Queste interazioni a lunga distanza sono una delle nuove caratteristiche dell’Antropocene. Le attività umane in una regione (come gli impianti a carbone nella Ohio Valley o le industrie a Novosibirsk) causano cambiamenti ambientali globali (come l’innalzamento delle temperature per colpa dell’accumulo di gas serra) che provocano dei guasti repentini nei sistemi che regolano il funzionamento della Terra in un’altra regione (come la fusione del ghiaccio marino nell’Oceano Artico).

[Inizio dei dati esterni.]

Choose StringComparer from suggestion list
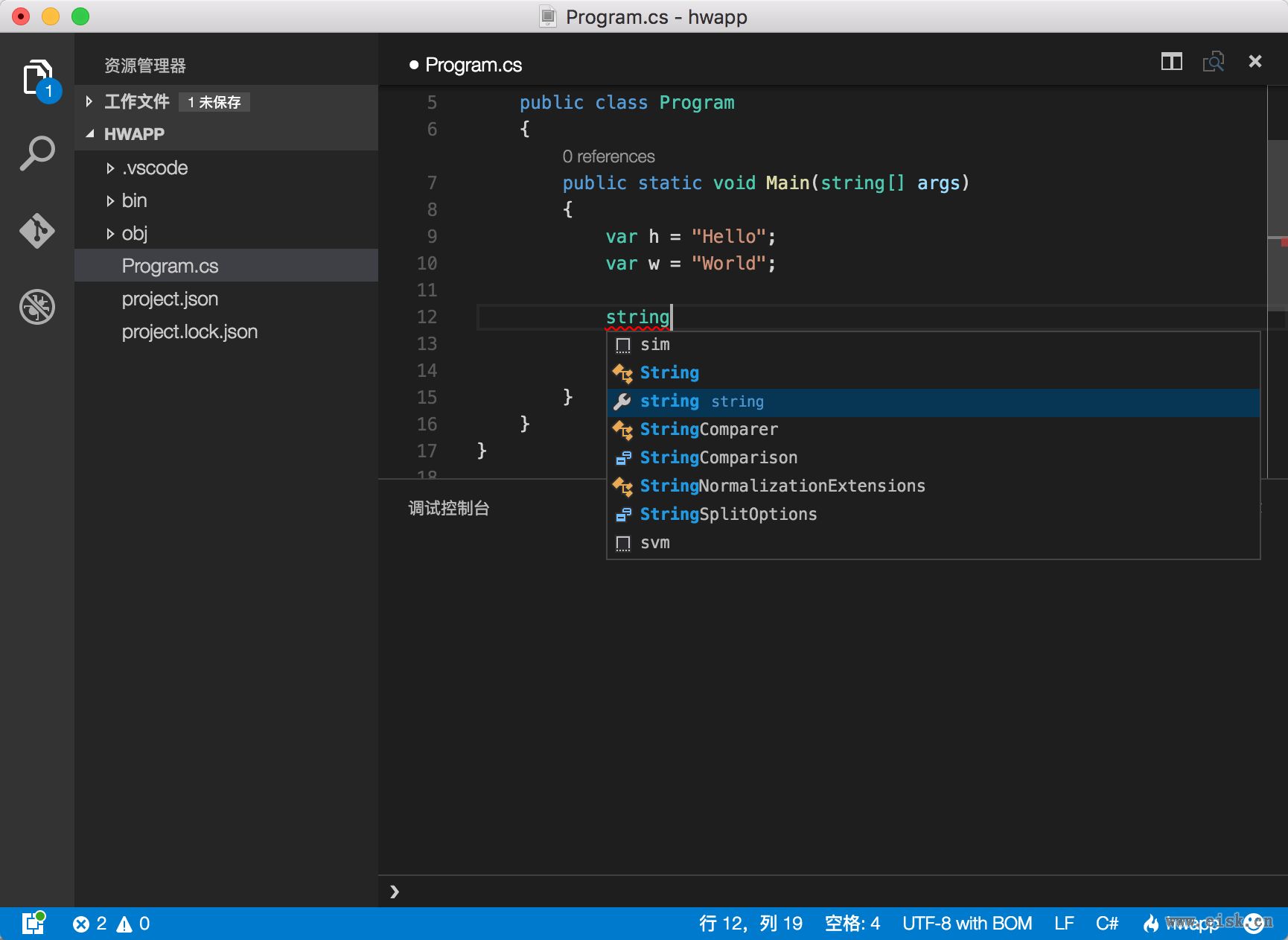Viewport: 1288px width, 940px height. click(708, 429)
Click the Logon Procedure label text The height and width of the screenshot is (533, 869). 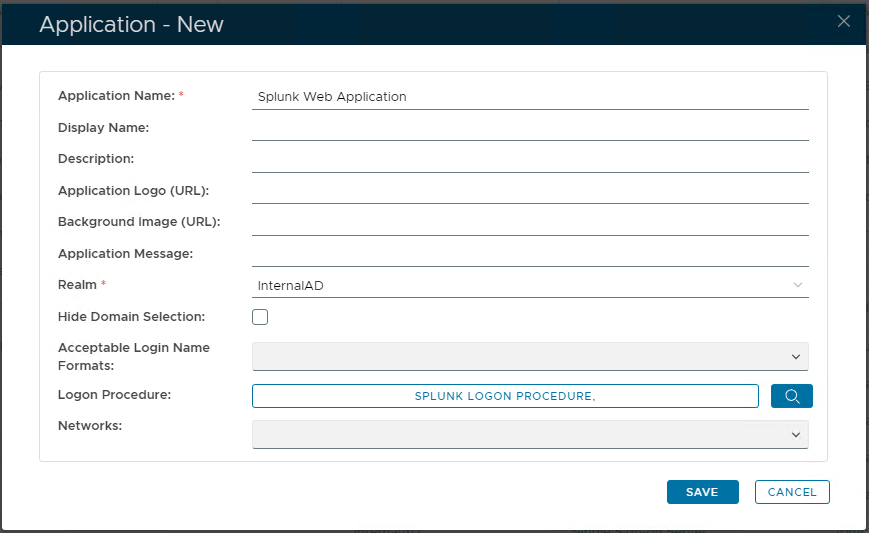(x=114, y=395)
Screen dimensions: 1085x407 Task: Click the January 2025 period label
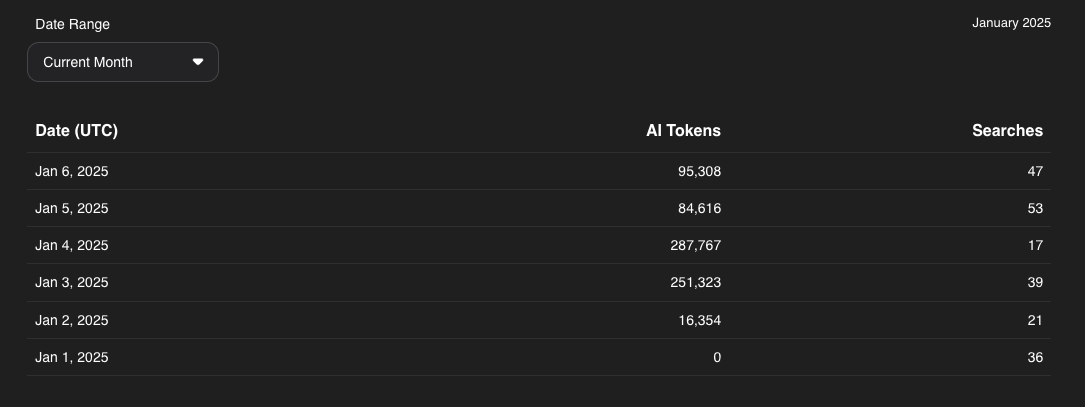tap(1011, 23)
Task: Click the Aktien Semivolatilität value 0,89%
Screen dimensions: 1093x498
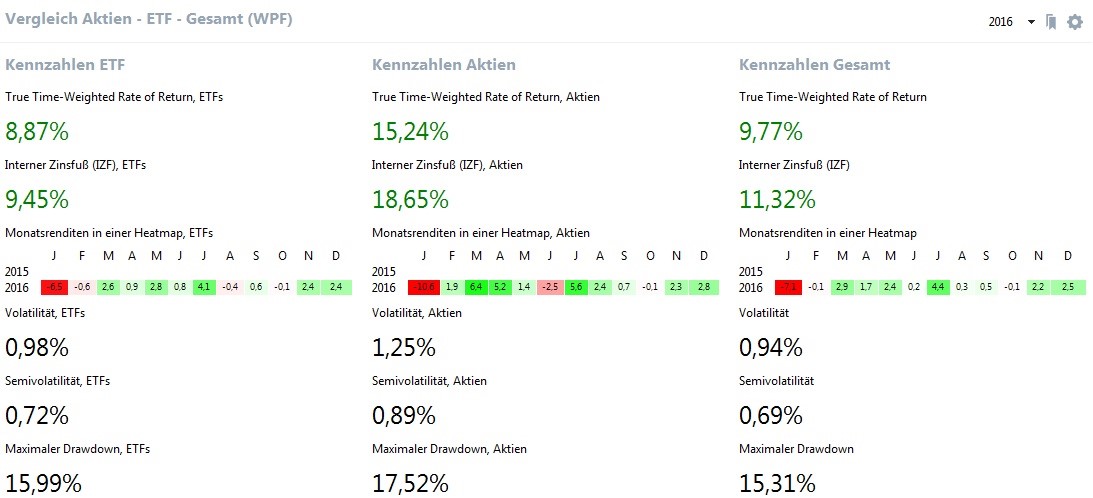Action: point(404,415)

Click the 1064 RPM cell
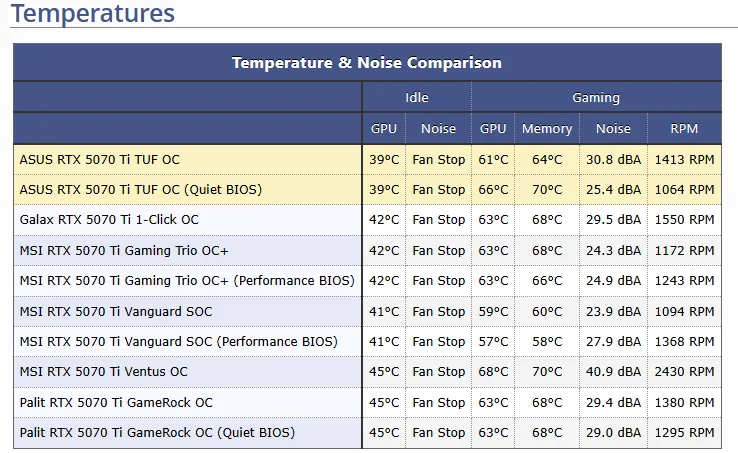[684, 189]
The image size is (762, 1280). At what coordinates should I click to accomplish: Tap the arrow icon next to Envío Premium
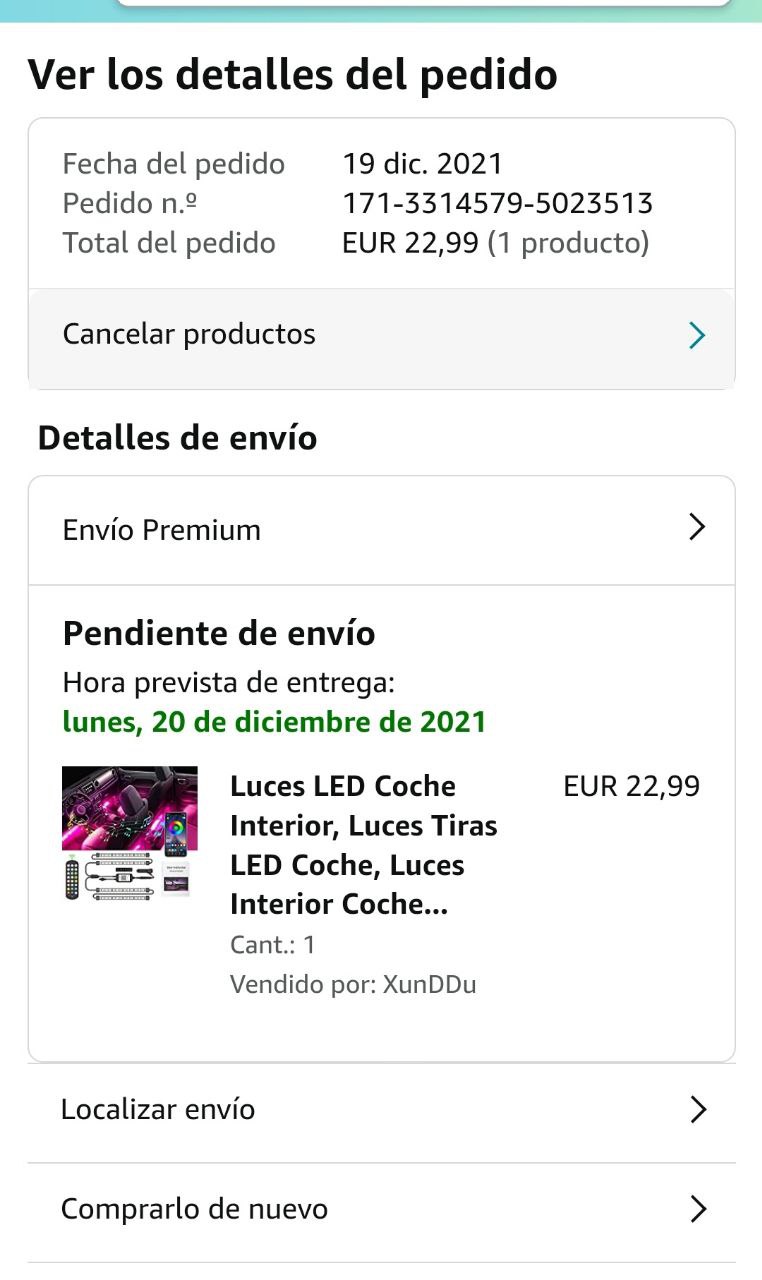697,528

Il modo in cui un pendolare europeo, americano o cinese decidono di andare al lavoro adesso influenza la probabilità che le piogge diano sollievo a un contadino nel Sahel. Il modo in cui le nazioni del Sudest asiatico gestiscono le loro foreste può influire sulla frequenza delle ondate di calore in Europa o sulla capacità degli Inuit dell’Artico di cacciare sul mare ghiacciato. In più, tutte queste azioni sono accompagnate da retroazioni che amplificano ulteriormente i cambiamenti globali e creano degli impatti che rimbalzano indietro a colpire le regioni da cui è partita la catena di eventi o, più probabilmente, altre aree che potrebbero non aver contribuito per niente al problema originale.

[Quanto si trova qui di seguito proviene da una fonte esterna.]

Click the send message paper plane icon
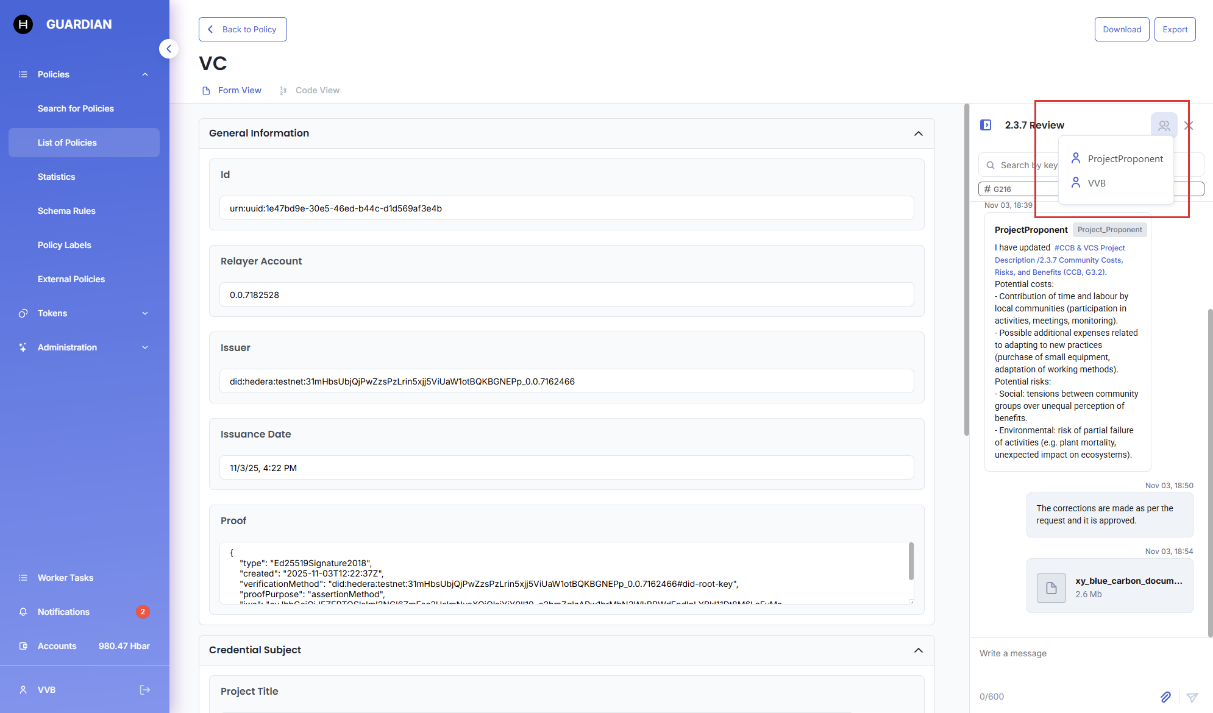1213x713 pixels. point(1192,697)
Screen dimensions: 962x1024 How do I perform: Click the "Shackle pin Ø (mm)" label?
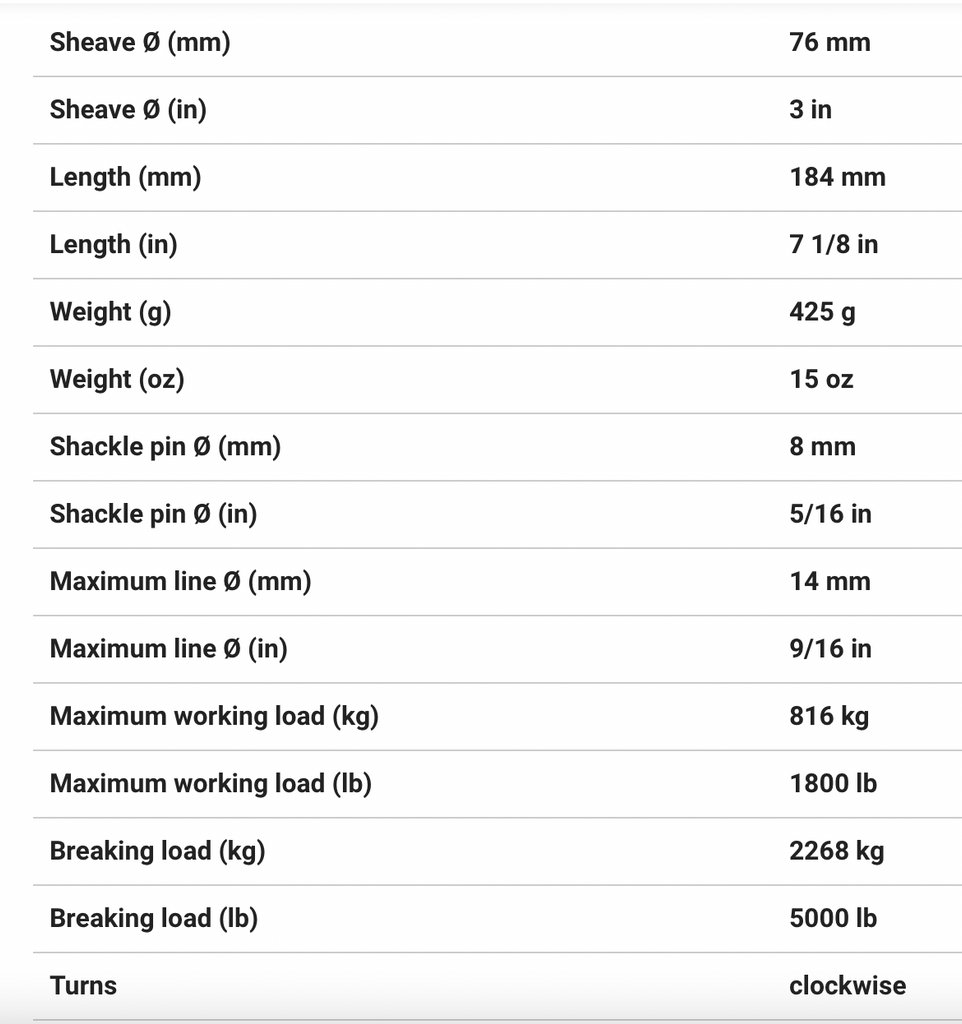click(165, 446)
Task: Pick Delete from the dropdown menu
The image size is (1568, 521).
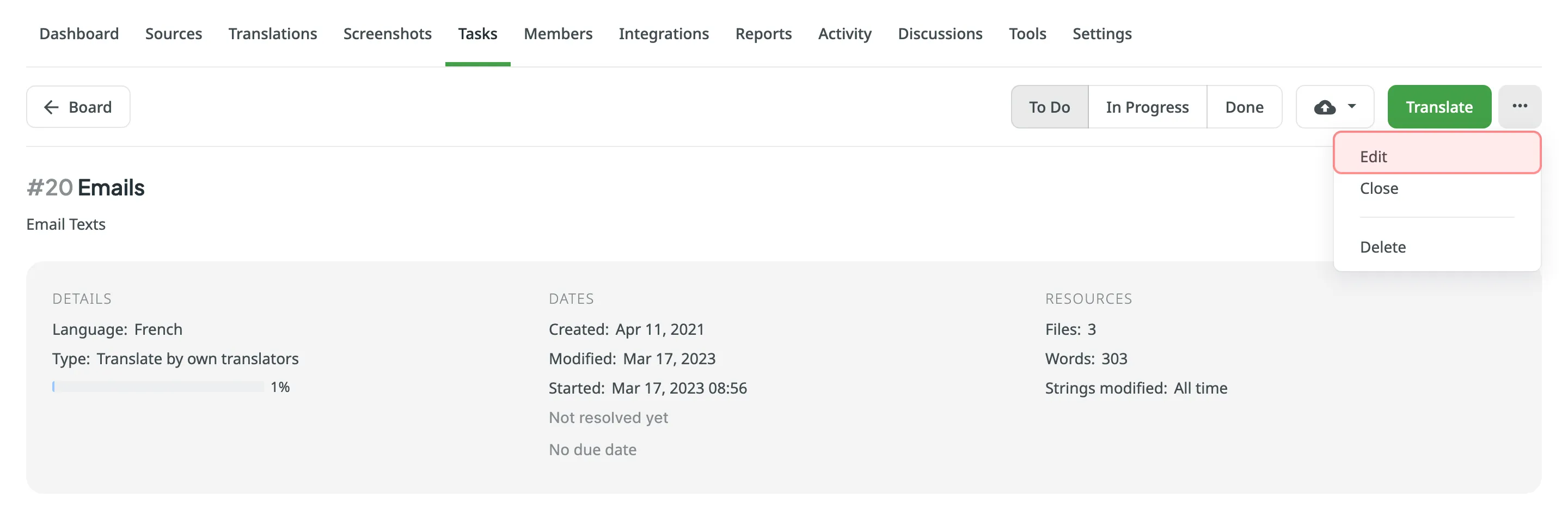Action: [1382, 247]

A causa di questa rete di interconnessioni, l’umanità nell’Antropocene deve oggi tenere conto di tutti i biomi della biosfera – ogni area terrestre o marina – quando valuta le strategie migliori per garantire la prosperità sociale ed economica delle comunità locali. In un mondo che rischia di prendere dei sonori ceffoni, ogni nazione, in realtà ogni persona, devono preoccuparsi del modo in cui, come comunità globale, gestiamo la biosfera nella sua interezza.
Johan Rockström*
*Johan Rockström è il direttore dello Stockholm Resilience Centre e professore di Sistemi idrici e sostenibilità globale all’Università di Stoccolma. Riconosciuto a livello internazionale come uno dei massimi esperti sulle questioni legate alla sostenibilità globale, guida le ricerche sui confini planetari – un approccio sempre più consolidato alla prosperità umana nell’Antropocene che è al cuore di “Grande mondo, piccolo pianeta”. Ha lavorato come consulente per vari governi, per diversi processi negoziali internazionali e per vari network di aziende. Ha pubblicato diversi libri (tra cui, con Anders Wijkman, “Natura in bancarotta”, Edizioni Ambiente, Milano 2014) e più di 100 articoli scientifici. Ha guidato la fase progettuale di Future Earth, e attualmente presiede l’Earth League, la EAT Initiative e il programma CGIAR su acqua, suoli ed ecosistemi. Nel 2009 è stato nominato “Svedese dell’anno”, e nel 2012 e 2013 è stato indicato come il cittadino svedese più influente sulle tematiche ambientali.